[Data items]
────────────────────────────────────────

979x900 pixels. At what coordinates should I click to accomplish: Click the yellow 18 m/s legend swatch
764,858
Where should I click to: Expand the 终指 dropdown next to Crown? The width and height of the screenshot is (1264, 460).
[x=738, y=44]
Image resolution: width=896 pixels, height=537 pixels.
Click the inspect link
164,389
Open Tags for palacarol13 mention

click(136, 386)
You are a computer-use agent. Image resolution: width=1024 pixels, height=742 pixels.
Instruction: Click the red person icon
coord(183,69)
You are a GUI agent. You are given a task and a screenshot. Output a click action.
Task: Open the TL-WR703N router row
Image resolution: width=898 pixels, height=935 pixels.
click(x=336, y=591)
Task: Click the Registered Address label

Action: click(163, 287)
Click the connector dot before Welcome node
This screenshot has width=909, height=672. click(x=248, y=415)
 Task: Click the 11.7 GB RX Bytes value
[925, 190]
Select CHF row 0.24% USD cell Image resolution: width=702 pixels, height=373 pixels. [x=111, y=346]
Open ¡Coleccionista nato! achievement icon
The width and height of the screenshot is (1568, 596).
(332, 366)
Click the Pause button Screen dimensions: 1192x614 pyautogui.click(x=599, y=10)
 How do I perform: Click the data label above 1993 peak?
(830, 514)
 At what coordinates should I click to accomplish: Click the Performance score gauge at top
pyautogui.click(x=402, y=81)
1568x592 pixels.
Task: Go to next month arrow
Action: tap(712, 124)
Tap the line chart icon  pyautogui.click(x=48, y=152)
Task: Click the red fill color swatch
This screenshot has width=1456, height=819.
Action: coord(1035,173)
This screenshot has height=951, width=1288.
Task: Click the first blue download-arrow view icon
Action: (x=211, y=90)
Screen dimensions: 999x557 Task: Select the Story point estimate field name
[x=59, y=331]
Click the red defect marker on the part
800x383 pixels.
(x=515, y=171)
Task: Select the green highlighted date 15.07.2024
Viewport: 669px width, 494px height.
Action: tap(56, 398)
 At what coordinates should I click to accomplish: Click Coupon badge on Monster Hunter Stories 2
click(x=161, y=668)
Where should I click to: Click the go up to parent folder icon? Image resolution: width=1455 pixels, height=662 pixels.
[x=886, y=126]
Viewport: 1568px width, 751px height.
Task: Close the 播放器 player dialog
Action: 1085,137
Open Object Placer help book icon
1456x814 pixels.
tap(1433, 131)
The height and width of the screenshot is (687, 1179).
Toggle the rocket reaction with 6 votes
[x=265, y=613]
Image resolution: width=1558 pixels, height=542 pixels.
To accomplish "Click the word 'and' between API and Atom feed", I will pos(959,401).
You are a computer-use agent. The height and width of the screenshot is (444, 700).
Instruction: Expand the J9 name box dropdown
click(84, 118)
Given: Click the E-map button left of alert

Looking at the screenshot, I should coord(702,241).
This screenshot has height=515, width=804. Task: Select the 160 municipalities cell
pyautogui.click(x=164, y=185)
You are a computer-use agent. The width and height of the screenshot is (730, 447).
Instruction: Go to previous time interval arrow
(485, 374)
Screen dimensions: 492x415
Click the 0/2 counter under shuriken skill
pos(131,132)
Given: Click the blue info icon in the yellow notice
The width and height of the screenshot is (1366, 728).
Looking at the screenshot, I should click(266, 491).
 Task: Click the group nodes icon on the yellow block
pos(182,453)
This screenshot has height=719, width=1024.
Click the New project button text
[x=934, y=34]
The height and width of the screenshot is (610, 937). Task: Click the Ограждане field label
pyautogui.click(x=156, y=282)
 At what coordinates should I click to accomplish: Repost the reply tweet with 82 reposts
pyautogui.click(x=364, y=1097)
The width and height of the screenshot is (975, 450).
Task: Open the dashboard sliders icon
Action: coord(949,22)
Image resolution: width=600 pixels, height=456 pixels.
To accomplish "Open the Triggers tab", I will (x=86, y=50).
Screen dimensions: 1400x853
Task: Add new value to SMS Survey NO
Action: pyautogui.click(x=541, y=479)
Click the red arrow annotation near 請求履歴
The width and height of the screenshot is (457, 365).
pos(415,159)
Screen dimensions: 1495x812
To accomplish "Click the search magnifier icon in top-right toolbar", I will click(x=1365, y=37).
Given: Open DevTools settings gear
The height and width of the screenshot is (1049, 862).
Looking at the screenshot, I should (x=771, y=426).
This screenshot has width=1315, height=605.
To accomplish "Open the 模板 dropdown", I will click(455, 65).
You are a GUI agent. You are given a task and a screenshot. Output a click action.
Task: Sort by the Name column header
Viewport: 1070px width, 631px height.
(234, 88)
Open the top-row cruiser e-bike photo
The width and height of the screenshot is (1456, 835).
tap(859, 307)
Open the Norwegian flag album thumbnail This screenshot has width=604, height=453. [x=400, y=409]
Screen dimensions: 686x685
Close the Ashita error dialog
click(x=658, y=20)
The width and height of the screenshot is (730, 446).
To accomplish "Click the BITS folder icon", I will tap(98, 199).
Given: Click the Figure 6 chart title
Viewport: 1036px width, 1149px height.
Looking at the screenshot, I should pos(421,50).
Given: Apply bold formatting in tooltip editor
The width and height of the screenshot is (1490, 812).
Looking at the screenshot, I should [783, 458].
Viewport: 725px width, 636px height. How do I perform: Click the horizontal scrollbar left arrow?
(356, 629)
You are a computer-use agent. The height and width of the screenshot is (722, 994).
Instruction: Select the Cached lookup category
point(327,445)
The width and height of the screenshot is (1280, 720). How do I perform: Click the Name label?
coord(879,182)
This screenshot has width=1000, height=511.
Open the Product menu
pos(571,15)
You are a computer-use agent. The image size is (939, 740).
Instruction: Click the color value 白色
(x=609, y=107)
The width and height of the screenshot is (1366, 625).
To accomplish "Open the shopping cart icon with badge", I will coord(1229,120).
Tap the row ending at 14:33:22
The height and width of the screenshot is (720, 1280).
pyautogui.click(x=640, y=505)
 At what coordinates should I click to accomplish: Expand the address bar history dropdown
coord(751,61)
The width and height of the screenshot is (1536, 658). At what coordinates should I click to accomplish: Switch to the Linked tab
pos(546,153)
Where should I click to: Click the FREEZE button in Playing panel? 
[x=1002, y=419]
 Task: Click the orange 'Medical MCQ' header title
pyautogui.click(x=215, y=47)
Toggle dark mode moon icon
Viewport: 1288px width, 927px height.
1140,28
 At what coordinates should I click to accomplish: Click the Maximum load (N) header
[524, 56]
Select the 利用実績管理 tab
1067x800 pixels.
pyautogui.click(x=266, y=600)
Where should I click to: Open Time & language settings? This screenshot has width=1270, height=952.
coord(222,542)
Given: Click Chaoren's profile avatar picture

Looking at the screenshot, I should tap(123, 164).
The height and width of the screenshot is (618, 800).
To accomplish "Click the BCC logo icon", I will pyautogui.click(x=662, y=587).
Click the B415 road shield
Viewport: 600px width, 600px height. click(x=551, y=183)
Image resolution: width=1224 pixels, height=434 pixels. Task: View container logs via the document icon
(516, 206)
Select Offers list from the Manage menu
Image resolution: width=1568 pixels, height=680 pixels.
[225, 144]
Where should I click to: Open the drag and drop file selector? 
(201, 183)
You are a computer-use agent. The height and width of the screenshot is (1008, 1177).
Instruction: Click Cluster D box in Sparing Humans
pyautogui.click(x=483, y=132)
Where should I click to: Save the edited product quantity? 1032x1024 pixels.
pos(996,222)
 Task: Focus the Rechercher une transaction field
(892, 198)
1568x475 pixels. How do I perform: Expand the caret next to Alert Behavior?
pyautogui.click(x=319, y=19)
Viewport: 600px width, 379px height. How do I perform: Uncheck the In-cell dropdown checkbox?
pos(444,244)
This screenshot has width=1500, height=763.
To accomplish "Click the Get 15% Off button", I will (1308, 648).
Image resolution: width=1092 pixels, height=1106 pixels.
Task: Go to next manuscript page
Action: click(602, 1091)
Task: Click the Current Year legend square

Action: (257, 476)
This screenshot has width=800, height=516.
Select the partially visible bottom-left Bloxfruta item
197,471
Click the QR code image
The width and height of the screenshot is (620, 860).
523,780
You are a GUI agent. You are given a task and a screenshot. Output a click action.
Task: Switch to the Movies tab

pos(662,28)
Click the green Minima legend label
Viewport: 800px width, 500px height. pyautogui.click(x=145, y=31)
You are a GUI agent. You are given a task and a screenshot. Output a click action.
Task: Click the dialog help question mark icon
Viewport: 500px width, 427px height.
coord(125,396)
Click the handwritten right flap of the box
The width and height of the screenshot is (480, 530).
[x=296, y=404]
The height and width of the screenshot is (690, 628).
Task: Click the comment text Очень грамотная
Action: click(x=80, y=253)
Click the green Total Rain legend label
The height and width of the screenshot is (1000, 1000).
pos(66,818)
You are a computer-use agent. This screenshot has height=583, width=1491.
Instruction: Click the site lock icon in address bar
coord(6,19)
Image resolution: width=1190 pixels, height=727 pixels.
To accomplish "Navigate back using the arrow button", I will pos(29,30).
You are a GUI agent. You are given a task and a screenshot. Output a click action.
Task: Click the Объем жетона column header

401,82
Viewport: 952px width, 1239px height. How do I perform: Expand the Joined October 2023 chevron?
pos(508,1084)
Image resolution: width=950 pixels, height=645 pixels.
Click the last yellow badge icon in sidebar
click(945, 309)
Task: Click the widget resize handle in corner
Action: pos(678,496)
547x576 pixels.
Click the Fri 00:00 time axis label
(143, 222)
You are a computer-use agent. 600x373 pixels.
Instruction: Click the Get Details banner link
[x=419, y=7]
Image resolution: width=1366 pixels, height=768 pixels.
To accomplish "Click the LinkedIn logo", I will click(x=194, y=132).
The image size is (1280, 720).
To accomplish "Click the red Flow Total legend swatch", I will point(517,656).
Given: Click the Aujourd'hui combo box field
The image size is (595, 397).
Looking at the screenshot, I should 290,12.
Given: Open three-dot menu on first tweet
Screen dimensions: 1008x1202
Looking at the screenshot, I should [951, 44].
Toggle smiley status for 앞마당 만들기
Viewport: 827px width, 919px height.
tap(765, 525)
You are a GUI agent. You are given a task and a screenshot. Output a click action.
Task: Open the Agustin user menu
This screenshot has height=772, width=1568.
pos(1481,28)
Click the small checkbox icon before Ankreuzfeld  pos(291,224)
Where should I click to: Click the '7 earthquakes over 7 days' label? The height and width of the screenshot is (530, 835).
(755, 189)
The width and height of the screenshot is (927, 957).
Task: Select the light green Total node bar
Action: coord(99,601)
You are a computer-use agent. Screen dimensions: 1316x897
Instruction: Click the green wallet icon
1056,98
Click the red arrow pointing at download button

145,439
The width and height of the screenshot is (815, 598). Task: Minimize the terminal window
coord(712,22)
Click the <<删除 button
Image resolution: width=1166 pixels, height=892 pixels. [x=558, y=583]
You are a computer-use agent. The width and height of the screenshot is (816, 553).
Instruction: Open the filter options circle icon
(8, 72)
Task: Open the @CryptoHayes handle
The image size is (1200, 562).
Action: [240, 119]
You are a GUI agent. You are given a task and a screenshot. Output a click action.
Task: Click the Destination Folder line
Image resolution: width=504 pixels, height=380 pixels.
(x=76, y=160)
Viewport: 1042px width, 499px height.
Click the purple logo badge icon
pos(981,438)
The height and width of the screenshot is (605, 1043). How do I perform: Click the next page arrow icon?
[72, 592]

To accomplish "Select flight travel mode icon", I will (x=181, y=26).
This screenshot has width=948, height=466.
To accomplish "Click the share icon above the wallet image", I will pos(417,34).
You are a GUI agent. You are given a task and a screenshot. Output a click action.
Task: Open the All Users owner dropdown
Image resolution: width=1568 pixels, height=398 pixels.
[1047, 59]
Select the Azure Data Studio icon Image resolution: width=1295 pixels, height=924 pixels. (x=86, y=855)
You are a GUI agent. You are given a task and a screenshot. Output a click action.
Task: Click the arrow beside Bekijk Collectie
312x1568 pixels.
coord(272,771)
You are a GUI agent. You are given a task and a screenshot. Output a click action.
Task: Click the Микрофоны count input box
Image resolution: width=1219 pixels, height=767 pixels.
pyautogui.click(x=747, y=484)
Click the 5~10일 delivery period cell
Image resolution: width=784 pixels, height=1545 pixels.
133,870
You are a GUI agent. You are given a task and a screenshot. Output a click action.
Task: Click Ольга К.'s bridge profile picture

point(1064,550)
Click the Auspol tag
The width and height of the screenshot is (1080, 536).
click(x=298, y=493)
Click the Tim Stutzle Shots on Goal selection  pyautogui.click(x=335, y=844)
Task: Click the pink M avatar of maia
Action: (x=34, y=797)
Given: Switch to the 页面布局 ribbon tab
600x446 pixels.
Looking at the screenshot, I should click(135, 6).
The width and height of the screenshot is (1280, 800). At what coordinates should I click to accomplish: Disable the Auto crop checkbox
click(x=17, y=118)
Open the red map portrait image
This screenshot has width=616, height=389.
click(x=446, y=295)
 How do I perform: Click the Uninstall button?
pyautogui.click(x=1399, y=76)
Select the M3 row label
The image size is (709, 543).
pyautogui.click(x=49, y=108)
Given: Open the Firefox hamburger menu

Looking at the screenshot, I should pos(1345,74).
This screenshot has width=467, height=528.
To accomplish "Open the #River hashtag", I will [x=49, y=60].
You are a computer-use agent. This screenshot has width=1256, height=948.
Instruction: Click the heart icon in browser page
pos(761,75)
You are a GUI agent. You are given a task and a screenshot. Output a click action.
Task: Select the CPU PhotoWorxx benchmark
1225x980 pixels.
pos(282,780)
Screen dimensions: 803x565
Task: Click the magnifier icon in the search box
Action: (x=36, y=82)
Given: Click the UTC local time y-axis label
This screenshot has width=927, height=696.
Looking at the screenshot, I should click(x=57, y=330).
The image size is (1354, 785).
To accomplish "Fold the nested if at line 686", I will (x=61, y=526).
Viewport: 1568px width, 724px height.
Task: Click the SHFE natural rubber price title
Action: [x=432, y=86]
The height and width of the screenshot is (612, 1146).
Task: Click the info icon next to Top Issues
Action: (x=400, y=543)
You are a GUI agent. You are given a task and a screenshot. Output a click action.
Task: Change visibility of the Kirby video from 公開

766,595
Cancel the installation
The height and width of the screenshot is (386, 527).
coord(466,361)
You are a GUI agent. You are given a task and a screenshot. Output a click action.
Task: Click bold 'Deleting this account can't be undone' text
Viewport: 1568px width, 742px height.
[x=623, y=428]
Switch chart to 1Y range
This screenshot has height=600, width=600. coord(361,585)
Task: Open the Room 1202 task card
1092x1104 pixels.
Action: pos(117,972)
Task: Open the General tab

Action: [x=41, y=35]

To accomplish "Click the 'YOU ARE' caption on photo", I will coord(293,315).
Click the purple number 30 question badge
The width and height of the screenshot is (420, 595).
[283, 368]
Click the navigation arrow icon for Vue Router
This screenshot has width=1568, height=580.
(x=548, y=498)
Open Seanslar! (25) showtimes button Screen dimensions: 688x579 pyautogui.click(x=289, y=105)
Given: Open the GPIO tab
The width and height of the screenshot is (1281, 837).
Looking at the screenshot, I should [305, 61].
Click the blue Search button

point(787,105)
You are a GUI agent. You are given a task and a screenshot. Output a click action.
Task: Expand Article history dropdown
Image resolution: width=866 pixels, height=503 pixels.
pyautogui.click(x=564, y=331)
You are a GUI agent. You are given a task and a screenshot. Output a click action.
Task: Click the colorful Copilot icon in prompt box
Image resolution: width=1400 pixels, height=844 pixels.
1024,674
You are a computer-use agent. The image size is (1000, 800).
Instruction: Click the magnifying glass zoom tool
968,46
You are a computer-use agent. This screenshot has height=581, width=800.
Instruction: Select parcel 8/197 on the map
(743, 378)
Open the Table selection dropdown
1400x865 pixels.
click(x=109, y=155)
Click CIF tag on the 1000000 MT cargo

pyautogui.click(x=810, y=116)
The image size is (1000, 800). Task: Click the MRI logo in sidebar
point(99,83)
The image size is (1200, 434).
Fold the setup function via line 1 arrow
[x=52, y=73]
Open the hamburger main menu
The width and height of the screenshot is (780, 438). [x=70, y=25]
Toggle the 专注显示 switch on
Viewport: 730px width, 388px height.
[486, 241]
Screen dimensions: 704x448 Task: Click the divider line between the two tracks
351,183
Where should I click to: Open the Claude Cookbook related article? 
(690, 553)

────────────────────────────────────────

EXERCISE DESCRIPTION: In the entries above, the lines from the one bearing "At what coordinates should I click to accomplish: Repost" up to and including the one bearing "Image resolution: width=600" should be transcribed exactly; no other line is wanted.

RESULT:
 At what coordinates should I click to accomplish: Repost the reply tweet with 82 reposts
pyautogui.click(x=364, y=1097)
The width and height of the screenshot is (975, 450).
Task: Open the dashboard sliders icon
Action: coord(949,22)
Image resolution: width=600 pixels, height=456 pixels.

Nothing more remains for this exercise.